Fast Five Quiz: Chronic Kidney Disease Complications

A. Brent Alper, Jr, MD, MPH


June 05, 2020

In most patients with CKD, hyperkalemia does not develop until the glomerular filtration rate declines to < 0-25 mL/min/1.73 m2. At that point, the kidneys' ability to excrete potassium is impaired. A potassium-rich diet or low serum aldosterone levels may hasten the development of hyperkalemia in patients with CKD.

Hypokalemia is not commonly seen in patients with CKD, but it may develop in patients with extremely poor intake of potassium, gastrointestinal or urinary loss of potassium, or diarrhea. Use of diuretics may also contribute to the development of hypokalemia.

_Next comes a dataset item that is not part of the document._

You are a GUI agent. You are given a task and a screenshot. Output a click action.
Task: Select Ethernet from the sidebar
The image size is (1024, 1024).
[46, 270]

Metabolic acidosis has been shown to have negative effects on protein balance. The effects of this may include:

  • Negative nitrogen balance

  • Increased protein degradation

  • Increased essential amino acid oxidation

  • Reduced albumin synthesis

  • Poor adaptation to a low-protein diet

Metabolic acidosis is usually characterized by a mixture of normal anion gap and increased anion gap. Increased anion gap is typically seen in patients with stage 5 CKD, with the anion gap usually ≤ 20 mEq/L.